On 09/08/18 10:14, Patrick Bellasi wrote:
> On 07-Aug 14:35, Juri Lelli wrote:
> > On 06/08/18 17:39, Patrick Bellasi wrote:
> >
> > [...]
> >
> > > @@ -4218,6 +4245,13 @@ static int __sched_setscheduler(struct task_struct *p,
> > > return retval;
> > > }
> > >
> > > + /* Configure utilization clamps for the task */
> > > + if (attr->sched_flags & SCHED_FLAG_UTIL_CLAMP) {
> > > + retval = __setscheduler_uclamp(p, attr);
> > > + if (retval)
> > > + return retval;
> > > + }
> > > +
> >
> > IIUC, this is available to root and non-root users. In the latter case,
> > how do we cope with the fact that some user might occupy all the
> > available clamping groups configured for the system?
> That's a very good point, glad you noticed it.
> What concern me most is that we set constraints to the cgroups
> delegation model. If all clamp groups have been used it could be
> not possible for a parent group to shrink resources for its subgroups.

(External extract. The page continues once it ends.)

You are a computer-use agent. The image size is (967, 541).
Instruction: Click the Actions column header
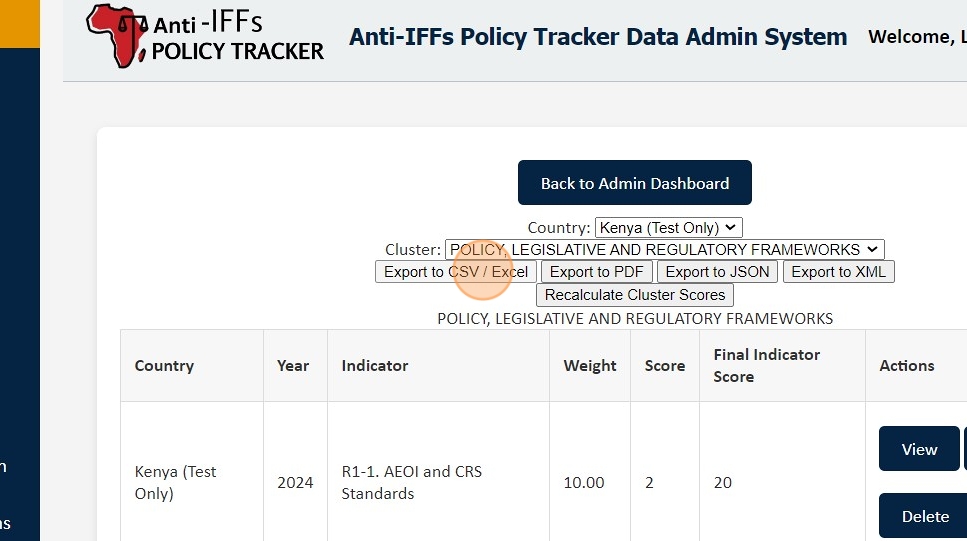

Right, when groups are in use the problem might actually be even more

> In both cases however, in principle, I think we can live with the idea
> that the "System Management Software" (SMS) can pre-allocate all the
> required boost groups at boot time; malicious tasks and dependent
> groups will eventually get an -ENOSPC error.
> These are the main reason why I did not posted a more "safe" solution:
> this series is already big enough, a properly (pre)configured system
> is still reasonably functional safe and this feature can be added in
> a second step.

I see, but I also fear that there will be times and usages of this new
interface where no SMS is present.

> However, I already have a couple of possible extensions/fixes which I
> can add on top on the next respin. They are along these lines:

These are exactly what I was thinking about as well. :-)

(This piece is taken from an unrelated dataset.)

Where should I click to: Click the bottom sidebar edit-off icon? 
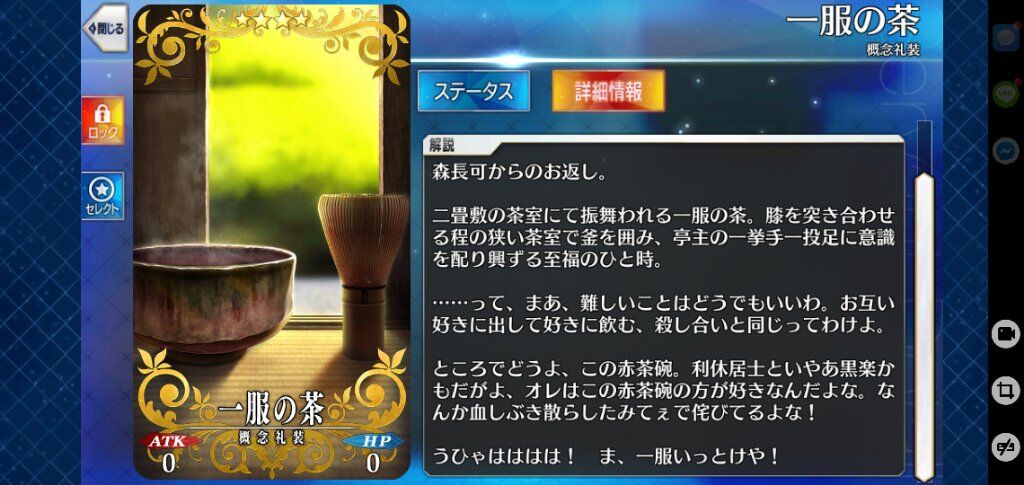click(1006, 447)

> 1) make CAP_SYS_NICE protected the clamp groups, with an optional boot
> time parameter to relax this check

It seems to me that this might work well with that the intended usage of
the interface that you depict above. SMS only (or any privileged user)
will be in control of how groups are configured, so no problem for
normal users.

> 2) add discretization support to clamp groups allocation

And this might also work well if we feel that we don't want to restrict
usage of the interface to admin only, however...

> This second feature specifically, will ensure that clamp values are
> always mapped into one of the available clamp groups. While the exact
> clamp value can always be used for tasks placement biasing, when it
> comes to frequency selection biasing, depending on concurrently
> running tasks, you can end up with an effective clamp value which is a
> rounded up.

what I'm not so sure about is that we might lose in flexibility if the
number of available discrete clamp groups is too small compared to the
number of available OPP on the platform.

> Will likely add a couple of additional patches on v4 posting.
> Do you have any other possible idea?

As said, I though as well about the two options you mentioned.